D. L. : J’ai d’abord proposé un synopsis à l’éditeur et Olivier pour voir où on allait. Ensuite, le scénario s’est fait au fur et à mesure de l’avancé du dessin. Quelquefois, j’avais une ou deux planches d’avance, mais il est arrivé qu’Olivier me rattrape. Ca ressemblait beaucoup à un match de tennis : je lui envoyais le scénar d’une page, il me renvoyait des croquis, j’écrivais mes dialogues, il me répondait par un découpage en cases, on s’adaptait au style de l’autre…

Est-ce qu’il y a selon vous un manque sur les ouvrages présentant l’histoire de la Guyane ?

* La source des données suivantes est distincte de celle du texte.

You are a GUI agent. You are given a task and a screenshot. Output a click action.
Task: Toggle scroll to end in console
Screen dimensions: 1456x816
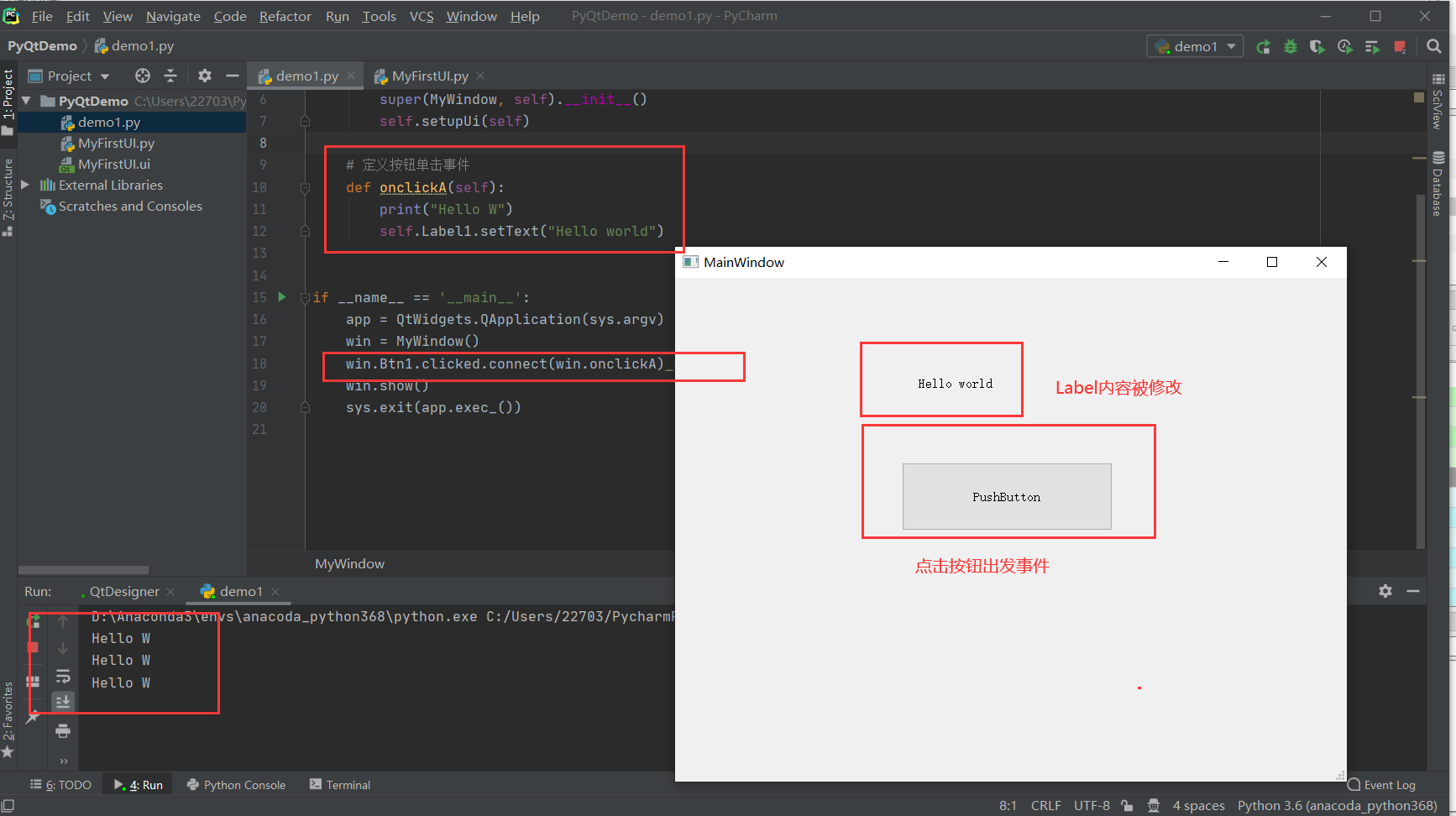click(x=63, y=701)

O. C. : Il me semble surtout qu’on connait très peu cette histoire, il y a eu encore de belles découvertes il y a peu… Bernard Montabo avait fait un livre sur l’histoire de la Guyane, 2 tomes, chez Orphie je crois. Par contre, il n’existait rien de tel en BD.
Toute tentative d’écriture sur l’histoire prend le risque d’une certaine ré-écriture, je crois, et c’est là que Dennis a été très bon ! Il a traité toutes les périodes avec la même impartialité.
D. L. : Il y a clairement un manque d’ouvrages d’histoire de qualité. La période qui a été la mieux défrichée, est celle du bagne. Il faudrait maintenant faire la même chose pour l’histoire de l’esclavage, l’histoire amérindienne et l’histoire des femmes.

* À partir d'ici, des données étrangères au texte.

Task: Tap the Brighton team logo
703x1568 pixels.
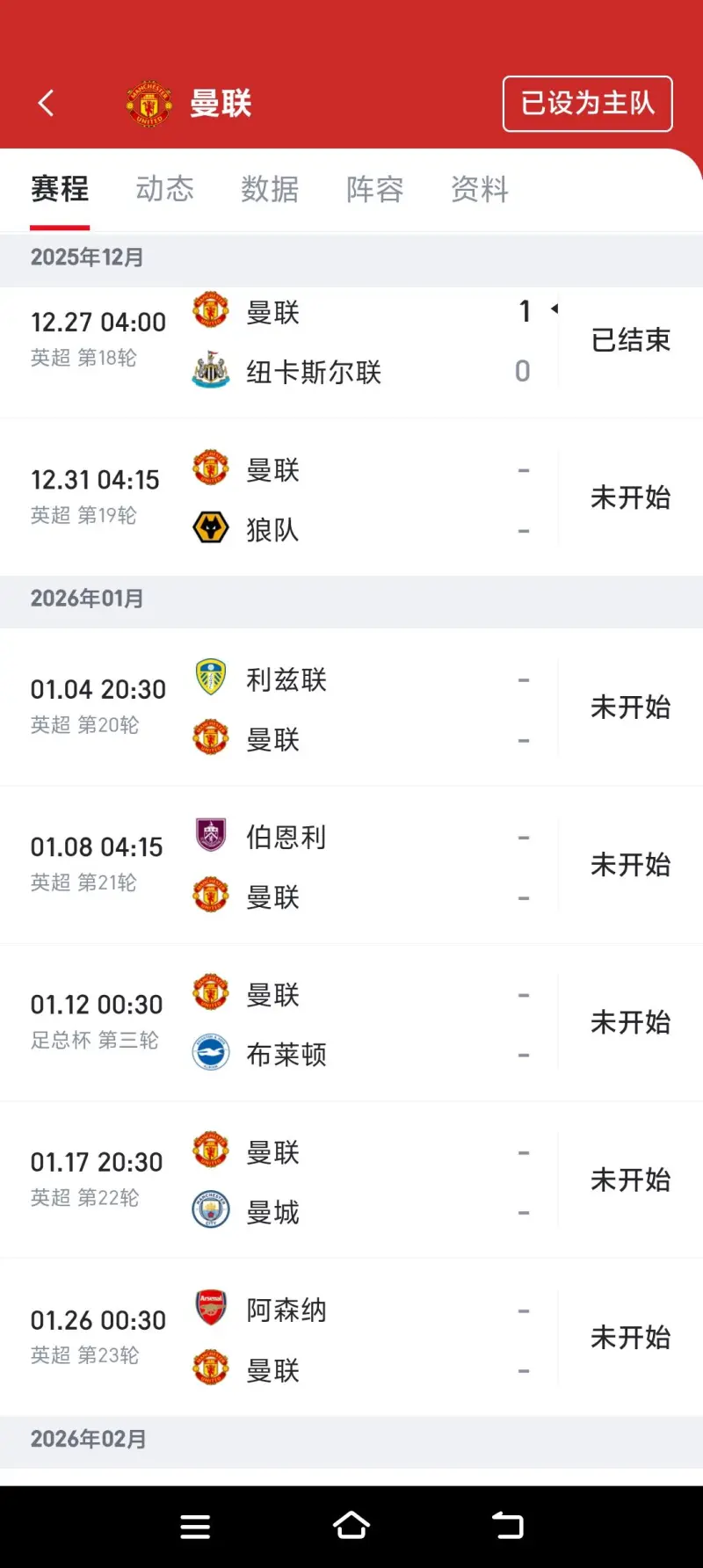Action: pos(211,1053)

Comment avez-vous choisi les épisodes historiques qui vont apparaître dans ces 48 pages ? Y a-t-il des moments historiques que vous vouliez particulièrement remettre en lumière ?

O. C. : Là c’est vraiment Dennis, le scénariste, qui s’est occupé de tout. J’ai laissé faire la tête, je n’étais que les mains.

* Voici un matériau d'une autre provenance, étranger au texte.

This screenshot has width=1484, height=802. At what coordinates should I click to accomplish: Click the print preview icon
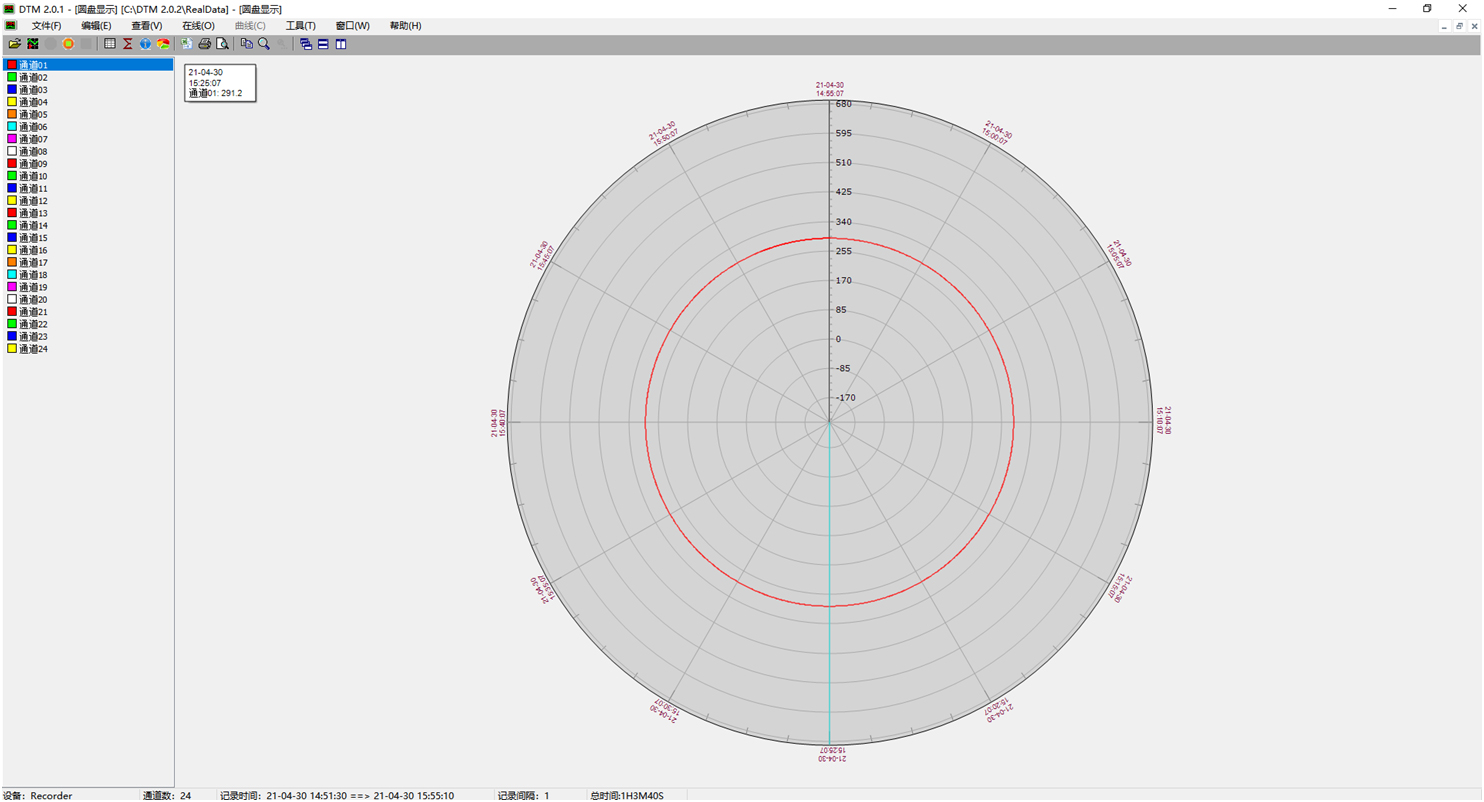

D. L. : Plus que des épisodes historiques, j’ai choisi des personnages qui me permettait de raconter des histoires et d’établir une certaine continuité : c’est ainsi le cas pour le père Fauque, les Leblond, ou encore Monnerville. Pour les moments historiques, j’en ai choisi des connus (l’expédition de Kourou, l’affaire Galmot, le bagne…) et d’autres beaucoup moins, voire pas du tout (les guerres entre Amérindiens et Européens, les insurrections de la période révolutionnaire, les tentatives d’installation des Bonis sur l’Oyapock, le sort des engagés…).

Quels difficultés particulières avez-vous rencontré pour cette réalisation ?

O. C. : C’était un sacré défi, passionnant mais un peu effrayant… On en a pas mal parlé avant de nous lancer, même si l’idée nous tentait beaucoup. Le plus dur a été le manque de temps et la contrainte du nombre de pages, nous aurions aimé en avoir 3 ou 4 fois plus. Mais qui sait ? Peut-être que nous nous relancerons dans un projet plus complet. Profitons déjà de celle-ci !
D. L. : Parmi les difficultés, je dirai faire des textes courts et compréhensibles (seuls nos lecteurs pourront me dire si j’ai réussi). Ce n’était pas non plus facile de trouver des femmes… elles étaient bien sûr tout autant actrices de l’histoire que les hommes, mais seuls ces derniers apparaissent dans les fonds d’archives. Trop d’historiens sont d’ailleurs coupables de nous livrer une histoire tronquée, en oubliant que les sources ont presque intégralement été produites par des hommes blancs et aisés. Notre plus grande fierté est de faire connaître Jäca, Rachel, Marie, Solitude, Carmeline, Adouba, Rosalie ou encore Coopou.